L'équipe de gardes du corps n'osait même pas respirer fort. Bien que ce vieux majordome parle habituellement poliment, il pouvait faire vraiment peur quand il se mettait en colère.
Bien sûr, ils connaissaient aussi la gravité de l'affaire.
S'ils ne retrouvaient pas le jeune maître Lin, ce ne serait pas juste une question d'ennuis. Ils n'auraient peut-être même pas de chance, parce que les morts ne marchent pas.
À ce moment, beaucoup portèrent leur regard sur Abu, le super garde du corps qui protégeait Lin Ran jour et nuit depuis son retour.
Mais ils ne firent que jeter un coup d'œil et détournèrent les yeux.
Les qualifications d'Abu étaient bien au-delà des leurs. Tout le monde ici devait même appeler Abu « Maître ».
Le visage d'Oncle Fu semblait un peu grimacé. Il soupira impuissamment. « Hélas ! Le jeune maître Lin a une riche expérience de la fuite et excelle à se cacher et à se tapir.

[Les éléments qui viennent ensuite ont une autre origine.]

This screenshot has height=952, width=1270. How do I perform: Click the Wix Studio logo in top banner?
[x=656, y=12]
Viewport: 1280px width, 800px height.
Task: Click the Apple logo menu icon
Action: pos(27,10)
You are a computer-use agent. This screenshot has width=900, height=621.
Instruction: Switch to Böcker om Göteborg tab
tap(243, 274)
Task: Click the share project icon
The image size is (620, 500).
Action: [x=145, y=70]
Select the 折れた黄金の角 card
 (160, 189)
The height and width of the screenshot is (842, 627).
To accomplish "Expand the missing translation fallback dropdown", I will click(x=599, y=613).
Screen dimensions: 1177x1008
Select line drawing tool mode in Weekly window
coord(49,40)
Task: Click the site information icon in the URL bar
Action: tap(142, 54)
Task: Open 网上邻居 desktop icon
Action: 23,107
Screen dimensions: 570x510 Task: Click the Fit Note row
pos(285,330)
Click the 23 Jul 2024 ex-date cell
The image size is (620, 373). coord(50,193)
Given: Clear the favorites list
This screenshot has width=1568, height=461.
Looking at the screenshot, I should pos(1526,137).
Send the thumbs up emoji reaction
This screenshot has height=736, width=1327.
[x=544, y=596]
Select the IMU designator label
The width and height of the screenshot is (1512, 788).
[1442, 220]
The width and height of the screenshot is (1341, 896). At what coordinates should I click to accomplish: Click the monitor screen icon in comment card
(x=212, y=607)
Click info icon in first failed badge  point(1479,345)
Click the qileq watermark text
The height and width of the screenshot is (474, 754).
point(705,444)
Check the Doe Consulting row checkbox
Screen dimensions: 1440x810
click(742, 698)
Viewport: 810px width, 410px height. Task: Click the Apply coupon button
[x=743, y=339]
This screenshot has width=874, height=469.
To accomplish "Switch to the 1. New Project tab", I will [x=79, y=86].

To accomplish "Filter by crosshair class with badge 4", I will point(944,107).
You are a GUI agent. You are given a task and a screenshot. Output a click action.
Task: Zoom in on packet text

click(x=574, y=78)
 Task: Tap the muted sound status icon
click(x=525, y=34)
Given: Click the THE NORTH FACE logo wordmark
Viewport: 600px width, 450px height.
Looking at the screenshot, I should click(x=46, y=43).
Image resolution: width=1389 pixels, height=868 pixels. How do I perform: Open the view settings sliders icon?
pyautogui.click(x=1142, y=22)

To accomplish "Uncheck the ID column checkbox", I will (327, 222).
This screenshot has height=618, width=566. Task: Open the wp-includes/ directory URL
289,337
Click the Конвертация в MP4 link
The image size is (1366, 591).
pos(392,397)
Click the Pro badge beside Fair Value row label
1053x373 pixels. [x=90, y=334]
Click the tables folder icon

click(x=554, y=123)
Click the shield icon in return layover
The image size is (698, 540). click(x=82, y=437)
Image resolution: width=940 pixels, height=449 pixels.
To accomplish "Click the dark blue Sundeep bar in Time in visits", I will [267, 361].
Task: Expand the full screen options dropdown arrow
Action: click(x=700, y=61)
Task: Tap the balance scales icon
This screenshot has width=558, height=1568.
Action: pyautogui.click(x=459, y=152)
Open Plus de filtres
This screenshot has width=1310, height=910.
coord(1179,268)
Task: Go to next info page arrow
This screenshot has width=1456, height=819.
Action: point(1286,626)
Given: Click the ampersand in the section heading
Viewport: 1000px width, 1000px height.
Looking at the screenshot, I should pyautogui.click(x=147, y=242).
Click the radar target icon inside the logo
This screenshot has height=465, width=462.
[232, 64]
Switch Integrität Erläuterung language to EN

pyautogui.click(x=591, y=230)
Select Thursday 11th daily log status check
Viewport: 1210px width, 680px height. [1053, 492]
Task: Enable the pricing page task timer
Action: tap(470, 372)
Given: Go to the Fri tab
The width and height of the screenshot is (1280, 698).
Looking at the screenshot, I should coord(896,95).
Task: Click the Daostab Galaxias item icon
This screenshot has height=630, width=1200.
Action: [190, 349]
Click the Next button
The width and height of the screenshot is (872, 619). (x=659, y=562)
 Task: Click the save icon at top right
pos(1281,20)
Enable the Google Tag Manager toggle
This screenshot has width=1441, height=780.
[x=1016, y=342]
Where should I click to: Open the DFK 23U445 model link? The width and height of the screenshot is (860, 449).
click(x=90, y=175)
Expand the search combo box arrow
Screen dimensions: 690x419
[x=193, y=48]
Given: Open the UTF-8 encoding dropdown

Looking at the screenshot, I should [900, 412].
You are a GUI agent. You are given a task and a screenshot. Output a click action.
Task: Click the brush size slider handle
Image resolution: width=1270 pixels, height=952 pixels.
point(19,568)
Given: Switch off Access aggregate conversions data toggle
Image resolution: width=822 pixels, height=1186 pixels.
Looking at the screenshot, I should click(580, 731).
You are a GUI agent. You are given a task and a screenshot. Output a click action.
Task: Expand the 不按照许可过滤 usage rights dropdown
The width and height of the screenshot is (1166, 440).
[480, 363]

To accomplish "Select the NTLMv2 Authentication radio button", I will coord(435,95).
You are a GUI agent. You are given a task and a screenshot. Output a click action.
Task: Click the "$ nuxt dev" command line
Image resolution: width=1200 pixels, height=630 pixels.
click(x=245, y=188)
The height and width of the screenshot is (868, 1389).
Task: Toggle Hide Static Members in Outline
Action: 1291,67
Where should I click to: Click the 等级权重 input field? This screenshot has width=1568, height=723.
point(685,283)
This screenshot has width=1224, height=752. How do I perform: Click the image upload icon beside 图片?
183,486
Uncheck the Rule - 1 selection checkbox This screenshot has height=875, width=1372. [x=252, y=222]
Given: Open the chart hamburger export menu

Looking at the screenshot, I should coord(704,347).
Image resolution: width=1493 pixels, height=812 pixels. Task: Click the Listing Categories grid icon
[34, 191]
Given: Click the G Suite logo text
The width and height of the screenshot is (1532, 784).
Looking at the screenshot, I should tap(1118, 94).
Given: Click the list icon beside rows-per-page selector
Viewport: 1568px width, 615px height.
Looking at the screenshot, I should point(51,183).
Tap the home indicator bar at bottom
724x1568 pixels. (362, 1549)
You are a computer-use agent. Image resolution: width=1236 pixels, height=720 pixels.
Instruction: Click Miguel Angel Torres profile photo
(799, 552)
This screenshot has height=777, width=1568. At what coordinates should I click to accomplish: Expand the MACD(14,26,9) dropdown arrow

La jeune maîtresse est toujours dans le coma, et nous n'avons pas la capacité de déverrouiller le téléphone de la jeune maîtresse pour obtenir la localisation du jeune maître Lin. Le jeune maître Lin sait déjà qu'il y a un traceur dans son corps. Je crains qu'il n'en profite pour retirer le traceur de son corps. »
« Si cela arrive, aucun de nous ne survivra quand la jeune maîtresse se réveillera. J'espère que vous comprenez la gravité de la situation. Nous devons retrouver le jeune maître Lin le plus vite possible. »
Toute cette scène au manoir fut observée par Jiang Feihua.